In recent years, capacity has been reduced to 80,126 due to the widening of aisles and some seats.

The early 21st-century improvements were funded in part by a $12 million donation from the Gaylord Family, and the stadium was rechristened Gaylord Family – Oklahoma Memorial Stadium.

What a ride for Owen Field. Like the Oklahoman editorial suggested, the Sooners’ success has fueled the stadium’s enhancements, which have been fueled by the Sooners’ success.

The 1949 expansion came on the heels of Wilkinson’s early championships (1947-48). The 1975 expansion came after Switzer’s back-to-back unbeaten seasons in his first two years as coach. The east-side upper deck and suites were ignited by Stoops’ 2000 national championship.

The same plot of grass on which Baker Mayfield and Kyler Murray produced Heisman Trophy-winning seasons is the same plot of grass on which Owen coached his final OU team, and in between were legends of the game. Joe Golding and Joe Washington. Billy Vessels and Billy Sims. The Burris brothers and the Selmon brothers. Jack Mitchell and Jack Mildren. Darrell Royal and Daryl Hunt. 

Stoops teams once won 39 straight on Owen Field, where Wilkinson teams won 20 of their historic 47 straight victories.

Last walk off of Owen Field

And now the Sooners embark on a new era, in the Southeastern Conference, which has hallowed cathedrals like Tiger Stadium in Baton Rouge and Neyland Stadium in Knoxville and Bryant-Denny Stadium in Tuscaloosa. The SEC has become the master of promoting its tradition, and Gaylord Family – Oklahoma Memorial Stadium figures to soon join the company of SEC snake pits.

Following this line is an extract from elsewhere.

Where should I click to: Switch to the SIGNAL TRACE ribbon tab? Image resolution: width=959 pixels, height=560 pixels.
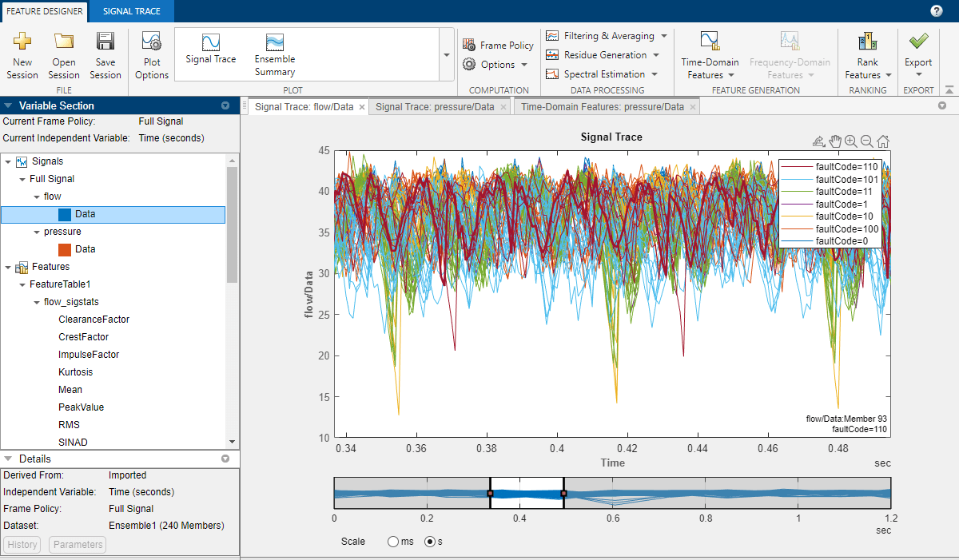coord(131,11)

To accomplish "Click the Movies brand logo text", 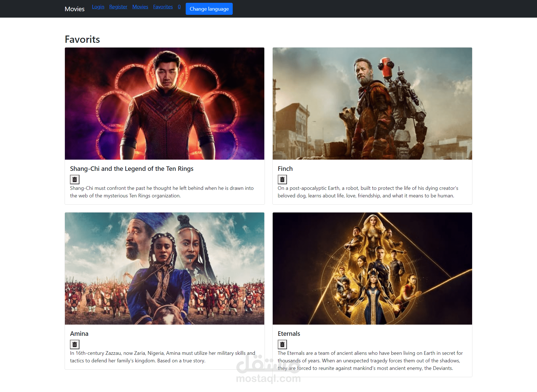I will click(x=74, y=9).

Plans for the future include new suites and press box on the west side, further enhancing what radio voice Toby Rowland dubbed The Palace on the Prairie.

But 100 years ago, Norman was even more of a prairie, with a population somewhere around 7,300 and OU sporting an enrollment of about 4,200.

And the Sooners’ man for all seasons, the football coach and athletic director and chief fundraiser, also was a visionary. His stadium was built, and Oklahoma football never has been the same.